SEOUL — At a joint-venture auto-parts factory south of here run by General Motors and the South Korean conglomerate Daewoo, visitors are given a briefing that starts with the story of how a local warlord repulsed an invasion by Japan in the 16th Century.
The point becomes clear only at the end, when the narrator declares: "Once again Korea is at war with Japan--in auto parts. And once again victory will be ours."
The presentation, which company officials say is intended mainly to boost the morale of the factory's workers, also illustrates this country's determination not only to avoid subjugation but also to deny its old colonial master hegemony in the Asian-Pacific region.
In fact, South Korea is so preoccupied with Japan that some analysts say it risks missing out on the broader challenges of the emerging "Age of the Pacific" and the role South Korea might play in it.
"In government, there is no long-term thinking being done on any subject," especially Korea's role in Asia, maintained Korea University professor Han Sung Joo, a frequent government consultant.
As the region's second-biggest free-market economy, some say South Korea could become the France or Britain of East Asia. A relative handful of academics and others see the country as a model for less-developed Southeast Asian nations, using its successful experience in building a dynamic economy as a magnet to attract those countries and enhance its own influence. Some even see it eventually rivaling Japan in per capita gross national product.
Most Koreans, however, fret over a long list of real and perceived shortcomings that tend to feed a national inferiority complex and color visions of Korea's path to the approaching millennium. High on the list of concerns is what they see as a dangerous erosion of U.S. influence in the Pacific, leaving them increasingly at the mercy of the Japanese economic juggernaut.
Pessimism, indeed, now grips South Korea.
"The euphoria that developed at the (1988) Olympics has disappeared, and we are back to our normal selves--an inward-looking people," Prof. Han said.
Problems at home have become an obsession. They include workers' demands for big wage increases, a technological gap that has slowed the growth of manufactured exports, the return of trade deficits, a new round of inflation, speculation in real estate that has driven up housing costs, emerging bottlenecks in infrastructure such as port facilities and highways, a continuing search for a way to at least live in peace with Communist North Korea and internal political unrest.
Pessimists even find fault with an economic growth rate--9% last year, even after adjusting for inflation, and 6.8% the year before, during what were considered particularly troubled times--that would be cause for wild celebration in virtually any other country.
"Our entire economy is equal to only a single year's growth in Japan," bemoaned Sogang University professor Rhee Sang Woo. "How can we say that Korea is an economic power? Never!"
(Indeed, in 1990, the Japanese economy expanded by $260.6 billion--or more than South Korea's total GNP of $238 billion.)
"A decade ago, our strength was based on low wages and well-trained labor. But now, we are losing both advantages," Rhee added.

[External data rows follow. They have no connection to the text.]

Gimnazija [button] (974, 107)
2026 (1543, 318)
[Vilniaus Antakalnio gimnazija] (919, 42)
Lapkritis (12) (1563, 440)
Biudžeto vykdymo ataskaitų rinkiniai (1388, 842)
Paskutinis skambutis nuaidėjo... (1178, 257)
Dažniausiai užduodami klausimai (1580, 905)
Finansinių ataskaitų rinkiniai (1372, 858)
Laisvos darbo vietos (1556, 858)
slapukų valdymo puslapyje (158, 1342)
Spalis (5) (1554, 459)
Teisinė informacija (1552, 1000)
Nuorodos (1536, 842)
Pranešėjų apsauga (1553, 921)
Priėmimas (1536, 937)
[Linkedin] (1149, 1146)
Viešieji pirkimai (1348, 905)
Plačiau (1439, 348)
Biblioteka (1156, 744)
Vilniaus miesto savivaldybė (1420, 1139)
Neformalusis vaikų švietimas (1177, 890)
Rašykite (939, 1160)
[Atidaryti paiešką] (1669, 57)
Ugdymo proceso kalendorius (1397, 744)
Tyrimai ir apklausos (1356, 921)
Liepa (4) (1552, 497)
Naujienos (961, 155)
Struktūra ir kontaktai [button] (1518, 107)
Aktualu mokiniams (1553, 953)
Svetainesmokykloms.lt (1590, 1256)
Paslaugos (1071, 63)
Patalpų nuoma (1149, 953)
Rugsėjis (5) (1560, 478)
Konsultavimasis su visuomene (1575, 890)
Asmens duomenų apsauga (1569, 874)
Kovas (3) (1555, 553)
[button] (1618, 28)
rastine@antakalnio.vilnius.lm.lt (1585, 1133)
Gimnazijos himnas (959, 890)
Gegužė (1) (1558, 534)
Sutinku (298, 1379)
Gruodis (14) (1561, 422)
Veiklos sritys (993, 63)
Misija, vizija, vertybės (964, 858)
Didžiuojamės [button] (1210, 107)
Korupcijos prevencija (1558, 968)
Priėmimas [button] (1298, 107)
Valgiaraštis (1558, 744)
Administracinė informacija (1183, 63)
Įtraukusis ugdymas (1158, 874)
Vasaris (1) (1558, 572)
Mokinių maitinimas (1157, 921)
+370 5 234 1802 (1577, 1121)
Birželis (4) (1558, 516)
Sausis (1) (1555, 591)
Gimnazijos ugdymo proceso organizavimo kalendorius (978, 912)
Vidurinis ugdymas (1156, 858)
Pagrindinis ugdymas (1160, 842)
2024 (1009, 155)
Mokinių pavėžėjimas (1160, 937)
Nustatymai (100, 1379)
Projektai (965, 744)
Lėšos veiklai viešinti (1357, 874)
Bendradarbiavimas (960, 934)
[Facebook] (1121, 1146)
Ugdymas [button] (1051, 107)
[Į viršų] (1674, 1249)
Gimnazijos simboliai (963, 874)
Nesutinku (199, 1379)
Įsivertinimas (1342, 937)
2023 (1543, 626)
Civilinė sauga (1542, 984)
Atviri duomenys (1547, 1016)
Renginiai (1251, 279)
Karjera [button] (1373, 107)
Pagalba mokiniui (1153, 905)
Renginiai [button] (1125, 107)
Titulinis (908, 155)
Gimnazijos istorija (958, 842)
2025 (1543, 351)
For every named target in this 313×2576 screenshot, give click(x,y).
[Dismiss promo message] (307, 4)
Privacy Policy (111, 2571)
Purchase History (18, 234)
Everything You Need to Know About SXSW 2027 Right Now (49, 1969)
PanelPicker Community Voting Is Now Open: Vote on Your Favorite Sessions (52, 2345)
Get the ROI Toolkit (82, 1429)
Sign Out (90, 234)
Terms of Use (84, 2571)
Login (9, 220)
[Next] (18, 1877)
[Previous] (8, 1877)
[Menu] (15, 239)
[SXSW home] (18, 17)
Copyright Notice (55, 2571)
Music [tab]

"Just to stay in the game is not easy, particularly when the Japanese are developing so much technology," agreed Lee Hong Koo, Seoul's new ambassador to Britain.
While its GNP is only 8% of Japan's $2.9 trillion, South Korea's global exports last year amounted to 23% of its neighbor's. Shipments to the United States equaled 22% of Japan's. In steel, shipbuilding, semiconductors, textiles, cement, petrochemicals and lower-end electronics, it has eaten significantly into Japan's overseas markets.
It is the only Japanese rival in Asia with industrial conglomerates that can come close to competing with Japan's in size. And its risk-taking businessmen have preceded the nation's diplomats in pioneering new markets.
Education levels, moreover, promise to surpass those of Japan. This year, the number of freshmen entering junior colleges or four-year institutions of higher learning equaled 46% of the country's high school graduates, a rate significantly higher than Japan's 36%. The workweek remains at 54 hours even after a recent cutback. And a new drive is under way to plunge into high technology.
"This is one of the most exciting, interesting economies in the world. I tell our businessmen, 'This place is going to go crazy! Get in here!' " said U.S. Ambassador Donald Gregg. "This is an extraordinary country, but most Koreans don't realize it. They always think of themselves as a shrimp among whales."
Economists such as Koo Bohn Ho, president of the governmental Korean Development Institute, predict that the per capita GNP, which was $5,569 last year, could nearly triple in the next 10 years to $16,000. That would produce a GNP of $800 billion.